Wednesday, September 17, 2008

When writing the check matters

One of the most important public policy insights of economics is that it does not matter who you make write the check, who actually bears the burden of a tax is determined by market forces of supply and demand. It is another one of those "common sense when you think about it" examples that are so pervasive in economics. Simply put, there is no difference to the final cost to consumers and producers when choosing between raising a firm's cost of selling by a $1 tax or raising a consumer's cost of buying by a $1 tax.

Joel Slemrod has an excellent NTJ piece that reminds us that this analysis depends on ignoring administrative and monitoring costs. Here's the abstract:
The article cites a study that examined the aspect of implementing a tax system with relevance to tax remittance in the U.S. It stresses the importance of firms in modern tax remittance systems and considers remittance in the context of the choice between a value-added tax and a retail sales tax.
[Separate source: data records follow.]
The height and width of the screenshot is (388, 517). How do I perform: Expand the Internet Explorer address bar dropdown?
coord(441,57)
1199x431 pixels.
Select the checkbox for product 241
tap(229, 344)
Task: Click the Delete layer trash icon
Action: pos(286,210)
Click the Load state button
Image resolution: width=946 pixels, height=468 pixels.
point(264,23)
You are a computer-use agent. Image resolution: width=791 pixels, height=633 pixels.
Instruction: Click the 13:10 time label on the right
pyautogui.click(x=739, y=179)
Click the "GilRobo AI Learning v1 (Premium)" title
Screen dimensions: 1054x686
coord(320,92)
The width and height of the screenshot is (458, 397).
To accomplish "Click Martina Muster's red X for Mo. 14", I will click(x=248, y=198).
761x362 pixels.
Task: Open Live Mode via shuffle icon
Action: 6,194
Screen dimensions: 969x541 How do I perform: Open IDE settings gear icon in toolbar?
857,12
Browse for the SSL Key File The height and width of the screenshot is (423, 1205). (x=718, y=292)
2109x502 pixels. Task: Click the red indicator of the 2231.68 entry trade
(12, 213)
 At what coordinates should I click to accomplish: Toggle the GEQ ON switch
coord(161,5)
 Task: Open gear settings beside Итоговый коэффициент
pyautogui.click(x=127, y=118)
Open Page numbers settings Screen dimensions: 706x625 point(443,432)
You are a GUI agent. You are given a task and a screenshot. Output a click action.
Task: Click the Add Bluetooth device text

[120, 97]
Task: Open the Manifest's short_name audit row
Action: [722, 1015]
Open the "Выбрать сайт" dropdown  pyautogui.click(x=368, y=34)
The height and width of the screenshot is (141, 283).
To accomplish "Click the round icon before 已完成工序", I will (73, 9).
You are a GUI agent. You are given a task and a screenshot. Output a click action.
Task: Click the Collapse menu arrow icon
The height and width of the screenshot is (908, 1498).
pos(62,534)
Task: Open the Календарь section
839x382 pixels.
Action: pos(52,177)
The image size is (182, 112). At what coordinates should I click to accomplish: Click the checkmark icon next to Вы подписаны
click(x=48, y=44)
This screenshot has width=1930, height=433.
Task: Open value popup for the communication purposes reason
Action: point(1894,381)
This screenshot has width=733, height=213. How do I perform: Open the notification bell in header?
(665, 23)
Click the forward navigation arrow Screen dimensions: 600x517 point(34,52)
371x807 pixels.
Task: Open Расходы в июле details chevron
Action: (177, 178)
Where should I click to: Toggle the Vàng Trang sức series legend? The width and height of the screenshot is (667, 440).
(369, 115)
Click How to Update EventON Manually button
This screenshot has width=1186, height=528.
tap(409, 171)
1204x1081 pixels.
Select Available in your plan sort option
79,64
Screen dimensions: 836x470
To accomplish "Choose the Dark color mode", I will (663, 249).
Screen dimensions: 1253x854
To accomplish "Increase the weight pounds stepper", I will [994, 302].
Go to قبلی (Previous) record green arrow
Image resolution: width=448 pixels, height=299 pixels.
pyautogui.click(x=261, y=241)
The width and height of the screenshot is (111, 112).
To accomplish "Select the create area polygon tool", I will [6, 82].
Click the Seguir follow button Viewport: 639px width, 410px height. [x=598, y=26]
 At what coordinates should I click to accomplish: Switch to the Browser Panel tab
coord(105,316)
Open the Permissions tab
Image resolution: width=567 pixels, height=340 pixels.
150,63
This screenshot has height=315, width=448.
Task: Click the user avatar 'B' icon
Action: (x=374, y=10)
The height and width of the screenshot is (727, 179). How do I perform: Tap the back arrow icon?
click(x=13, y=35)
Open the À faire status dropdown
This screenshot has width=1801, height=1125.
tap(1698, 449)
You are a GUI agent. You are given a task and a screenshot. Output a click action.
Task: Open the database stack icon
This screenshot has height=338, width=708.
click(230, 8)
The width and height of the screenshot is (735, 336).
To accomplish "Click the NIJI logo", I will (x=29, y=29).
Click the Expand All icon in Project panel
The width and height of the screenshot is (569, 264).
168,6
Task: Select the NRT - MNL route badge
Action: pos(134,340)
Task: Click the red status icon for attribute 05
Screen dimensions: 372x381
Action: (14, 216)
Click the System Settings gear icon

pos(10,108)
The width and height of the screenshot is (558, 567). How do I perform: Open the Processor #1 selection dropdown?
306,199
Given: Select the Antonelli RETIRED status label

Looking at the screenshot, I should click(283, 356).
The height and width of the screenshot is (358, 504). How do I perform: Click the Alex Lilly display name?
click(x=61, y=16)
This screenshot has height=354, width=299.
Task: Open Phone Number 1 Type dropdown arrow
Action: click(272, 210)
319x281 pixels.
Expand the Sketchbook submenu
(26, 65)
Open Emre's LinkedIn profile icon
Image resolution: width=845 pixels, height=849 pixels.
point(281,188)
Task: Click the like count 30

It suggests that the remittance responsibility such as whether the buyer or seller of a commodity must remit any sales tax triggered by the sale is irrelevant to the consequences of a tax. It contends that the irrelevant propositions do not apply in the presence of avoidance and evasion because an effective tax structure may vary depending on the remittance system. Furthermore, it argues that who remits tax may be an important aspect of implementing a tax system.
Bottom line, it may be more efficient to tax 1 employer rather than 1,000 employees. Of course, the government will just do both.

Addendum: Bob Lawson at DOL has a much better post than mine on the same subject.